It is difficult not to be cynical about the role of religion in the First World War. At a time when Western Christianity perceived itself as a force within European countries and preached the peaceful tenets of that faith there was no rush by the vast majority of the established religions to prevent or condemn the conflict – far from it.
In 1914, at least 30 million (or near 90% of the total population) professed a Christian religion in the British Isles. Yet church leaders fully endorsed the government’s declaration of war against a fellow Christian country.
There were 117 chaplains in the pre-war army. By 1918 there were 1,985 Church of England chaplains, 649 Roman Catholic and about another thousand from the smaller Wesleyan, Baptist, Methodist, Congregationalist, Presbyterian and Salvation Army Protestant denominations, plus sixteen from the Jewish faith. The religious believed that the conflict would revitalise a spirituality evidently lacking in the majority who, it was felt, gave worship only lip service. This “crusade” against the evils of German militarism would be endorsed by God: as the convinced cleric Bishop of London Arthur Winnington-Ingram (left) put it, “a great crusade – we cannot deny it – to kill Germans. To kill them, not for the sake of killing but to save the world …”

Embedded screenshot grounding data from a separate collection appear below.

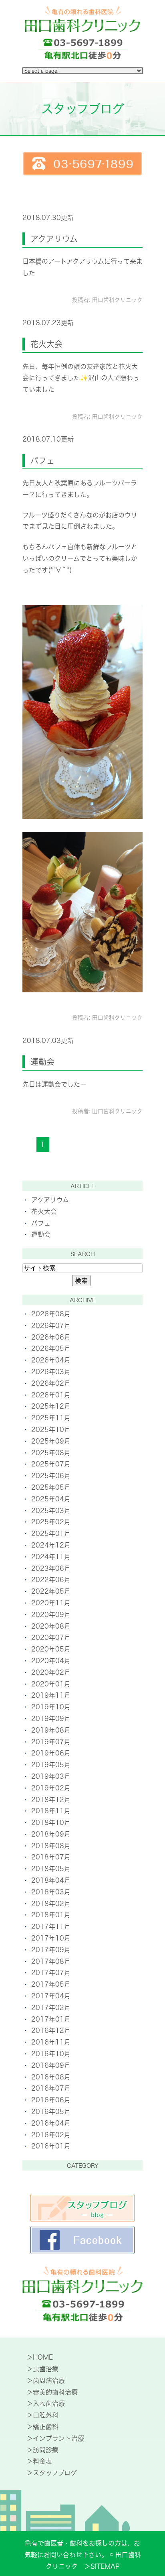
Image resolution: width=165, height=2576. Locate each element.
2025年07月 (50, 1464)
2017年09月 (50, 1950)
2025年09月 (50, 1441)
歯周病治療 (49, 2380)
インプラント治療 (58, 2438)
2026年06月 (50, 1337)
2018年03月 (50, 1892)
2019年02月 (50, 1788)
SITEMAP (105, 2566)
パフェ (42, 460)
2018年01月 (50, 1915)
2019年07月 (50, 1742)
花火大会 (46, 344)
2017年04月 (50, 1996)
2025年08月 (50, 1453)
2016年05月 (50, 2111)
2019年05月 (50, 1764)
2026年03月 (50, 1371)
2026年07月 (50, 1325)
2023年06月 (50, 1568)
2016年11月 (50, 2042)
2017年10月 (50, 1938)
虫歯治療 (45, 2369)
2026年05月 (50, 1348)
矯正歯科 (45, 2426)
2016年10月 (50, 2054)
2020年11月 (50, 1603)
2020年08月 (50, 1626)
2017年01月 (50, 2019)
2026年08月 (50, 1314)
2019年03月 (50, 1776)
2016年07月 (50, 2088)
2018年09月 (50, 1834)
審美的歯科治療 (55, 2392)
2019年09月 (50, 1718)
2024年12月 (50, 1545)
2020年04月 (50, 1661)
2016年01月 (50, 2146)
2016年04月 (50, 2123)
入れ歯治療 (49, 2403)
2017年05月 (50, 1984)
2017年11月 (50, 1926)
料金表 (42, 2461)
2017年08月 (50, 1961)
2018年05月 (50, 1868)
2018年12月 (50, 1799)
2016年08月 (50, 2077)
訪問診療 (45, 2450)
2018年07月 (50, 1857)
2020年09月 (50, 1614)
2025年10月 (50, 1429)
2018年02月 (50, 1903)
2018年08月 (50, 1846)
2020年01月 (50, 1684)
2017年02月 (50, 2007)
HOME (43, 2357)
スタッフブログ (55, 2473)
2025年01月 (50, 1533)
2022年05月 (50, 1591)
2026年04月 (50, 1360)
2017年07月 (50, 1972)
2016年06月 (50, 2100)
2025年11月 (50, 1418)
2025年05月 (50, 1487)
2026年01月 (50, 1395)
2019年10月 (50, 1707)
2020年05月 (50, 1649)
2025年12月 (50, 1406)
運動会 (42, 1062)
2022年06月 (50, 1579)
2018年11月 (50, 1811)
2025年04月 (50, 1499)
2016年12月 (50, 2030)
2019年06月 (50, 1753)
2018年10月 (50, 1822)
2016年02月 (50, 2135)
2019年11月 (50, 1695)
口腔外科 (45, 2415)
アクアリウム (54, 239)
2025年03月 (50, 1510)
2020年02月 (50, 1672)
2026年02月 (50, 1383)
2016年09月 (50, 2065)
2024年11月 (50, 1557)
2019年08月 (50, 1730)
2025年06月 (50, 1475)
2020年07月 (50, 1637)
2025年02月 (50, 1522)
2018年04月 (50, 1880)
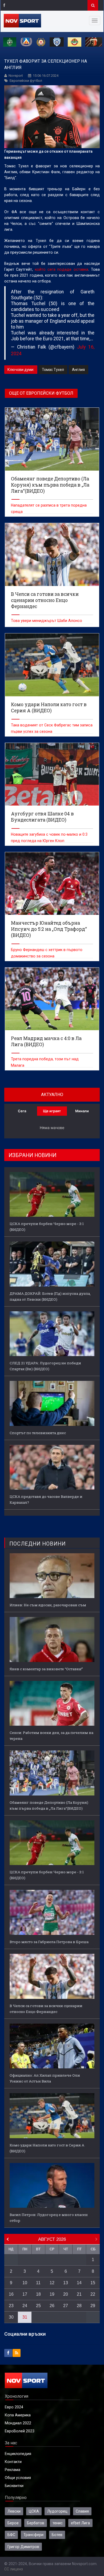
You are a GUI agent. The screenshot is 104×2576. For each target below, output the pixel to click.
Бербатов (35, 2523)
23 (11, 2305)
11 (38, 2282)
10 (24, 2282)
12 (52, 2282)
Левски (14, 2511)
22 (92, 2294)
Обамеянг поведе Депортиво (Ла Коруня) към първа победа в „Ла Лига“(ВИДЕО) (49, 1805)
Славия (82, 2511)
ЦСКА (34, 2511)
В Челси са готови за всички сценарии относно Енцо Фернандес (46, 2008)
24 (24, 2305)
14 (79, 2282)
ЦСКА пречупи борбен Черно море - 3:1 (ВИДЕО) (47, 1226)
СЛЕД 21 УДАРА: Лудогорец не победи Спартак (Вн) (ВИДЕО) (45, 1366)
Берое (13, 2523)
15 (92, 2282)
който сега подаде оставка (61, 269)
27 (65, 2305)
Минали (82, 1111)
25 (38, 2305)
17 (24, 2294)
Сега (22, 1111)
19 (52, 2294)
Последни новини (37, 1544)
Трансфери (33, 2535)
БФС (11, 2535)
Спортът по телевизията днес (38, 1432)
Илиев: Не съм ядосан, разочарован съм (48, 1605)
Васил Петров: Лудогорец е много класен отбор (49, 2217)
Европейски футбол (26, 81)
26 (52, 2305)
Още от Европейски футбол (41, 393)
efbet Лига (80, 2523)
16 (11, 2294)
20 (65, 2294)
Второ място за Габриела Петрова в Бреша (49, 1941)
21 (79, 2294)
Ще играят (52, 1111)
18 (38, 2294)
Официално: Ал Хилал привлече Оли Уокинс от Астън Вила (45, 2078)
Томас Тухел (53, 369)
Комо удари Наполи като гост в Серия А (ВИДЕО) (47, 2148)
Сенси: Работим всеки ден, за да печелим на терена (51, 1735)
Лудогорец (57, 2511)
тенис (58, 2523)
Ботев (57, 2535)
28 (79, 2305)
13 (65, 2282)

Imperial Germany had come via war and political intrigue to creation in 1871 after a successful Prussian conflict with France. Like all other countries involved in the conflict, they believed that God was on their side, hence “Gott Mit Uns” (“God is with us”) stamped on the belt buckle of every Prussian (but not German) infantryman. Prussia was the biggest state of this Empire and had a majority of people who were rather militant Protestants; consequently it had an uneasy religious relationship with the Catholic Church and therefore with its next biggest partner, Bavaria. Here, although its citizens gave political allegiance to the Empire, about 70% gave their religious support to the Pope, and consequently felt that they were discriminated against by their dominant neighbour.

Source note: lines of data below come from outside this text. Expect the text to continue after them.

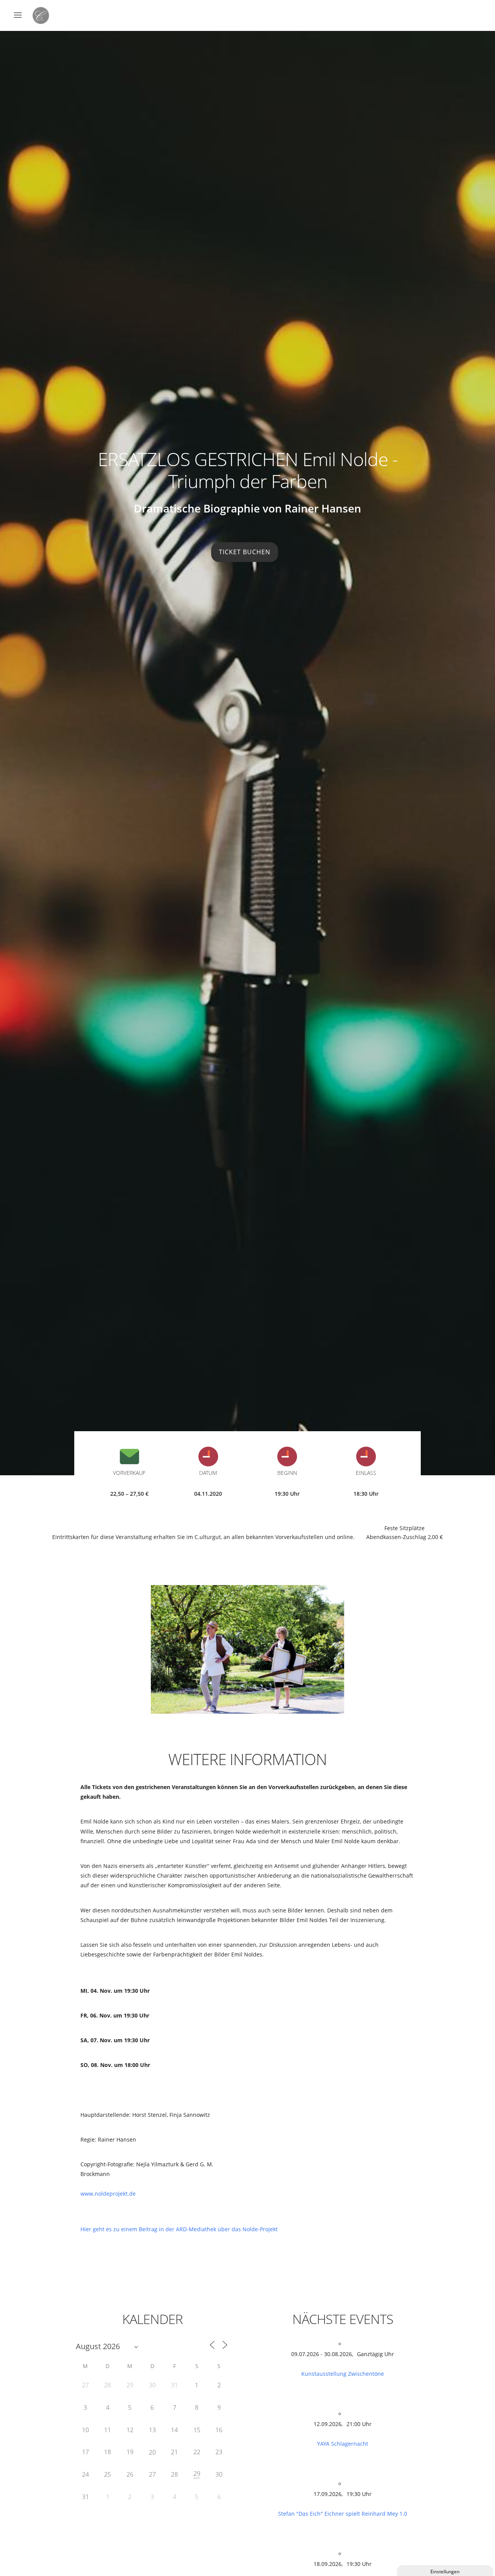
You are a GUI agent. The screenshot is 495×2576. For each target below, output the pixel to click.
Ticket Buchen (244, 552)
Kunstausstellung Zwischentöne (342, 2373)
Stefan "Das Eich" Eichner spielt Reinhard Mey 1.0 (342, 2513)
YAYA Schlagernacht (342, 2443)
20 (152, 2452)
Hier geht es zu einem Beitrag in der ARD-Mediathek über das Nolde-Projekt (179, 2229)
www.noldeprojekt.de (108, 2193)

Conflict, it was anticipated, would eliminate such perceived divisions and provide both a political and religious unity, with the Kaiser declaring after the start of hostilities that “Ich kenne keine Parteien mehr, ich kenne nur noch Deutsche!” (“I know no more parties, I know only Germans!”). Patriotic fervor ran high with the popular slogan “Gott strafe England” and its extension, the poem “Hymn of Hate”, both created by the German Jew Ernst Lissauer. Lissauer was as emotional and as aggressive as the Bishop of London had been in supporting his country’s efforts to win. We see here that, for some, strife was a chance to show loyalty to the state and brought sought-for endorsements to minorities.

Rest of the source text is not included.